Task directions >>
From the records below, please repeat exactly the line that has "SALUD (493, 281)", the line that has "DEPORTES (256, 281)", and every line between them, and nothing else.

(Data records)
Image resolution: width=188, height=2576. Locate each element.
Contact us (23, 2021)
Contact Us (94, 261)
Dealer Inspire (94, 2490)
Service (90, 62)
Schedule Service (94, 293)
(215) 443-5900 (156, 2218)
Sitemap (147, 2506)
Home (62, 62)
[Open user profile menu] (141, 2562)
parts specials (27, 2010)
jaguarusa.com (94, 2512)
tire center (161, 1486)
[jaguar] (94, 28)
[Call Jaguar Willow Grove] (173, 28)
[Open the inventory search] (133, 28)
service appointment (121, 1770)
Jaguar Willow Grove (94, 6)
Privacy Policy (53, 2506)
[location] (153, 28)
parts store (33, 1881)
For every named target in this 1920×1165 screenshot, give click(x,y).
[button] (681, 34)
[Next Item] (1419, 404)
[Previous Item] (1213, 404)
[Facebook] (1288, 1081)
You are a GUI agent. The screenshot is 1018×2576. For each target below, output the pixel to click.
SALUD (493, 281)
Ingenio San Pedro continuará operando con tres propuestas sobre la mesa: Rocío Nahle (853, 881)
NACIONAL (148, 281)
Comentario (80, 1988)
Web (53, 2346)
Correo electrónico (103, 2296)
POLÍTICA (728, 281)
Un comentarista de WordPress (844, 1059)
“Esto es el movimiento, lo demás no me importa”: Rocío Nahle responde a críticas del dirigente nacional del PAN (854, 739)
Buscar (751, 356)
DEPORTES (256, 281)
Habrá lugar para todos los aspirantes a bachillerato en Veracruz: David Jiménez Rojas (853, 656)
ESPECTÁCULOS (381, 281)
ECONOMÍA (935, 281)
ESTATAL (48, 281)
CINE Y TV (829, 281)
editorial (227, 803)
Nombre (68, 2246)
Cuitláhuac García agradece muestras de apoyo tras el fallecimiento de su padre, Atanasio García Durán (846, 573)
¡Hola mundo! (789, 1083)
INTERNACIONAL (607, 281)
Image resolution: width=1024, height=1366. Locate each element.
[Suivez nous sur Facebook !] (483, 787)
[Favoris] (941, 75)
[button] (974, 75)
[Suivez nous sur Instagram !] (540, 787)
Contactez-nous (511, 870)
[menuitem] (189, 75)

Finished task >>
SALUD (493, 281)
Ingenio San Pedro continuará operando con tres propuestas sobre la mesa: Rocío Nahle (853, 881)
NACIONAL (148, 281)
Comentario (80, 1988)
Web (53, 2346)
Correo electrónico (103, 2296)
POLÍTICA (728, 281)
Un comentarista de WordPress (844, 1059)
“Esto es el movimiento, lo demás no me importa”: Rocío Nahle responde a críticas del dirigente nacional del PAN (854, 739)
Buscar (751, 356)
DEPORTES (256, 281)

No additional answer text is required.